A 14 year review of autopsies in a German teaching hospital with a high autopsy rate (70%) and use of specific stains for invasive fungal infection, showed that 60% of those with invasive disease at autopsy were not diagnosed before death (Groll et al). In a prominent US cancer hospital, autopsy-proven invasive fungal infections from 1989 to 2003 showed that most (75%) were not diagnosed antemortem by using standard methods and criteria (Chamilos et al). Cultures for Aspergillus and similar moulds were negative in 60% of the cases.

Candidaemia and invasive candidiasis

The clearest demonstration of the underdiagnosis of invasive (tissue) candidiasis was demonstrated with the high volume blood culture system (Lysis centrifugation) in 1993 (Berenguer et al). In an autopsy study in which Candida was demonstrated histologically, the number of blood cultures collected prior to death was analysed. In those with single organ invasive candidiasis, only 5 of 18 (28%) patients had a positive blood culture, whereas 11 of 19 (58%) with disseminated candidiasis were positive. Others have echoed these conclusions (Yeo et al). Consequently, candidaemia represents a small fraction of the total number of patients with invasive tissue candidiasis

The issue is further complicated by antifungal treatment or prophylaxis which often obscures the diagnosis.

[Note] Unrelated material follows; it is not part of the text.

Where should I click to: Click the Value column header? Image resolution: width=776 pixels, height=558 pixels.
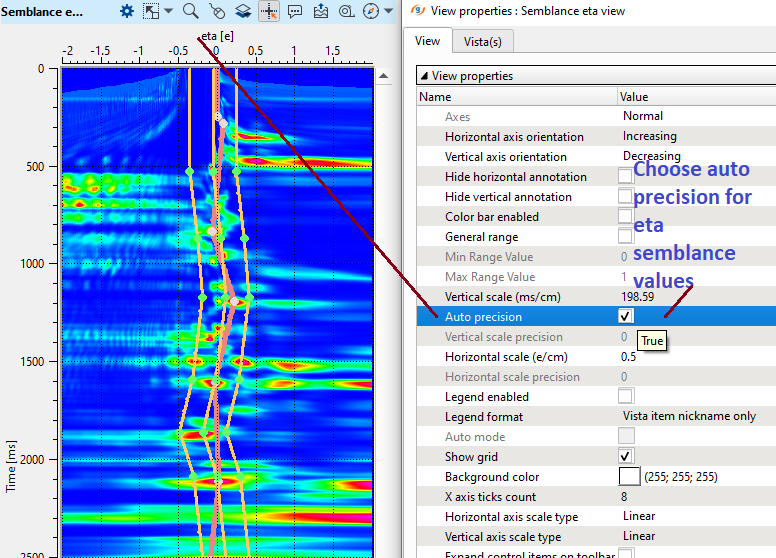pos(634,97)

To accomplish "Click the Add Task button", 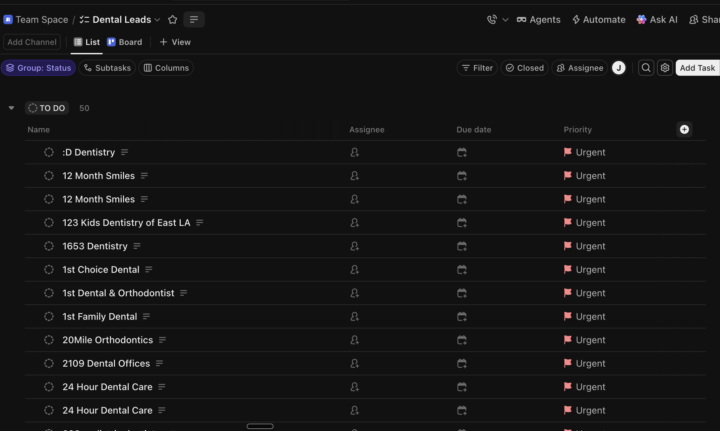I will click(x=697, y=68).
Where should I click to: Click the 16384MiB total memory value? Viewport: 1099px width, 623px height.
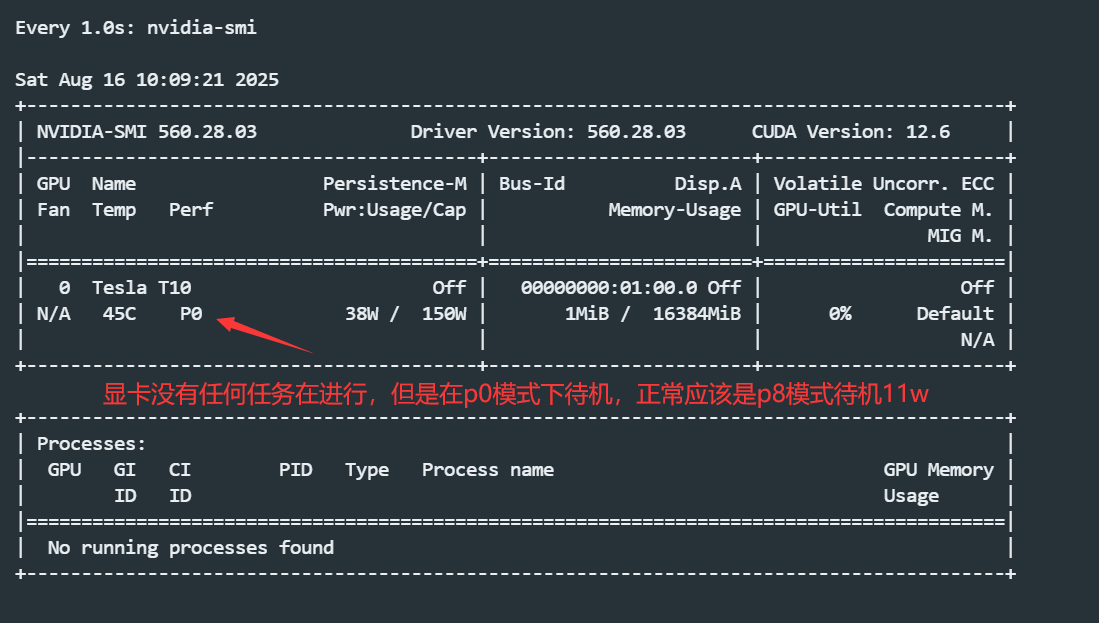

This was recently shown in a large autopsy study from Japan in which only 20 of 94 (21%) patients with invasive candidiasis had a positive blood cultures and antifungal prophylaxis played a major part in underdiagnosis (p=0.018 in a multivariate analysis; Kami et al).

Underdiagnosis in the UK

Nationally candidaemia/invasive candidiasis cases have risen from 344 in the early 1990's to 1645 in 2004 (blood culture positive). There were 494 finished consultant episodes for aspergillosis nationally in 2003/4 with 45 deaths. However predicted caseload is substantially higher (click here to view data on invasive fungal infections in UK: select table 1).

The observed gap between actual reported cases and predicted cases is highly likely to be a problem of underdiagnosis or case ascertainment.


Berenguer J, Buck M, Witebsky F, Stock F, Pizzo PA, Walsh TJ. Lysis-centrifugation blood cultures in the detection of tissue-proven invasive candidiasis. Disseminated versus single-organ infection. Diagn Microbiol Infect Dis 1993;17:103-9.

Chamilos G, Luna M, Lewis RE, Bodey GP, Chemaly R, Tarrand JJ, Safdar A, Raad II, Kontoyiannis DP. Invasive fungal infections in patients with hematologic malignancies in a tertiary care cancer center: an autopsy study over a 15-year period (1989-2003). Haematologica 2006;91:986-9. 

Groll AH, Shah PM, Mentzel C, Schneider M, Just-Nuebling G, Huebner K. Trends in the postmortem epidemiology of invasive fungal infections at a university hospital. J Infect 1996;33:23-32.

Kami M, Machida U, Okuzumi K, Matsumura T, Mori Si S, Hori A, Kashima T, Kanda Y, Takaue Y, Sakamaki H, Hirai H, Yoneyama A, Mutou Y. Effect of fluconazole prophylaxis on fungal blood cultures: an autopsy-based study involving 720 patients with haematological malignancy. Br J Haematol. 2002;117:40-6.

Yeo SF, Wong B. Current status of nonculture methods for diagnosis of invasive fungal infections. Clin Microbiol Rev 2000; 15: 465-484.